The Aryan Nations’ interest in Grant County does raise the prospect of a conundrum for residents.

The group has the legal right, of course, to buy property there.

And so long as its members don’t break any laws — admittedly a task which has presented something of a challenge for these people — they’re also entitled to conduct meetings and train recruits and even to host a “national gathering” in September 2011, which Mullet confessed to the Blue Mountain Eagle is his ambition.

(And what a coveted invitation that would be.)

Grant County residents are equally within their rights, of course, to emphasize, through sidewalk protests and letters to the editor and other constitutionally protected means, that Mullet and his minions are less welcome than ticks and decade-long droughts.

But what happens if the bigot brigade settles in even after Grant County has demonstrated, with all the vehemence and volume its good people can muster, its distaste for the Aryan Nations’ “values”?

Would the person who sells property to the group be similarly vilified?
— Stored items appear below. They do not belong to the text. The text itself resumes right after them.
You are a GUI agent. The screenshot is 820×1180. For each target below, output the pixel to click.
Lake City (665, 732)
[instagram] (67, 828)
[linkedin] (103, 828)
Could the county co-exist in relative peace with a group that spouts such corrosive rhetoric?

Would the county’s blue heelers develop a taste for the pasty flesh of these malignant missionaries, who sometimes creep, virus-like, across the countryside distributing “white pride” propaganda composed by dullards whose cognitive skills are the measure of a precocious toddler who still soils her diapers more often than not?
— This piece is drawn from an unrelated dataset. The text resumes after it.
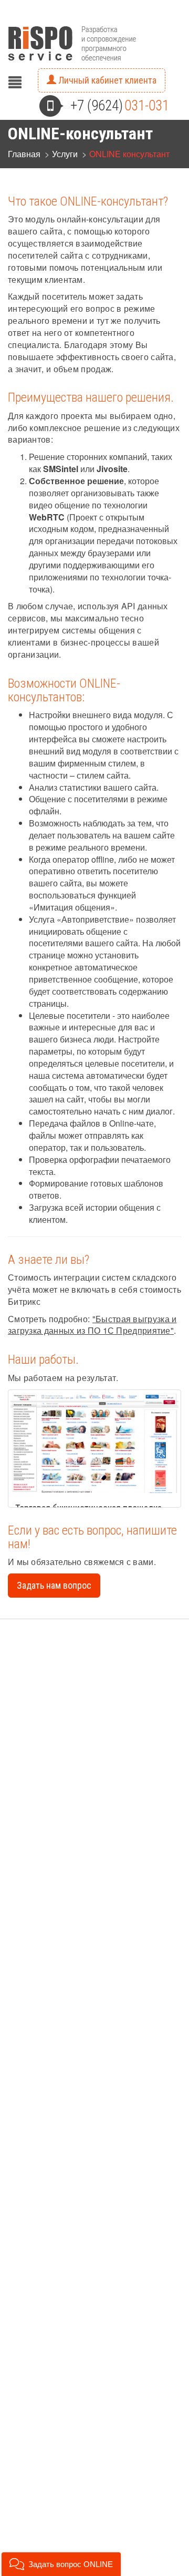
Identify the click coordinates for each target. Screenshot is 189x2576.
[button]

Perhaps most importantly, how do the Aryans decide who gets to sleep with the copy of “Mein Kampf” somebody stole from a public library?

There are many questions.

I’m confident, though, what with the county’s rapid reaction to Mullet’s visit, that whatever may come, Grant County’s reputation will be burnished rather than tarnished as a result of its unsolicited association with the Aryan Nations.

Perhaps Mullet, before he puts down any earnest money, will come to see that he mistook Grant County’s crusty conservatism for evidence that it’s fertile soil for his group’s racial “theories.”

I suppose he was impressed that in addition to declaring their county a “U.N.-free zone” in a 2002 measure, voters went for the McCain-Palin ticket at 71.3 percent — trailing only Lake County (71.5 percent) among Oregon’s 36 counties.

(Baker County, by the way, endorsed the Republicans in 2008 at 64.4 percent.)

But I believe that reasonable people — which includes that overwhelming majority of us who understand that the Holocaust actually happened, and that it was awful — recognize how specious the link is between a county’s preference for Republican politicians and American isolationism on the one hand, and its tolerance for groups that celebrate the Third Reich on the other.

Mullet and his ilk will always be able, sadly, to dredge a few sycophants from the flotsam of the fringes.

But it seems that hatred doesn’t echo far, even in the remote canyons of Grant County.

Jayson Jacoby is editor of the Baker City Herald.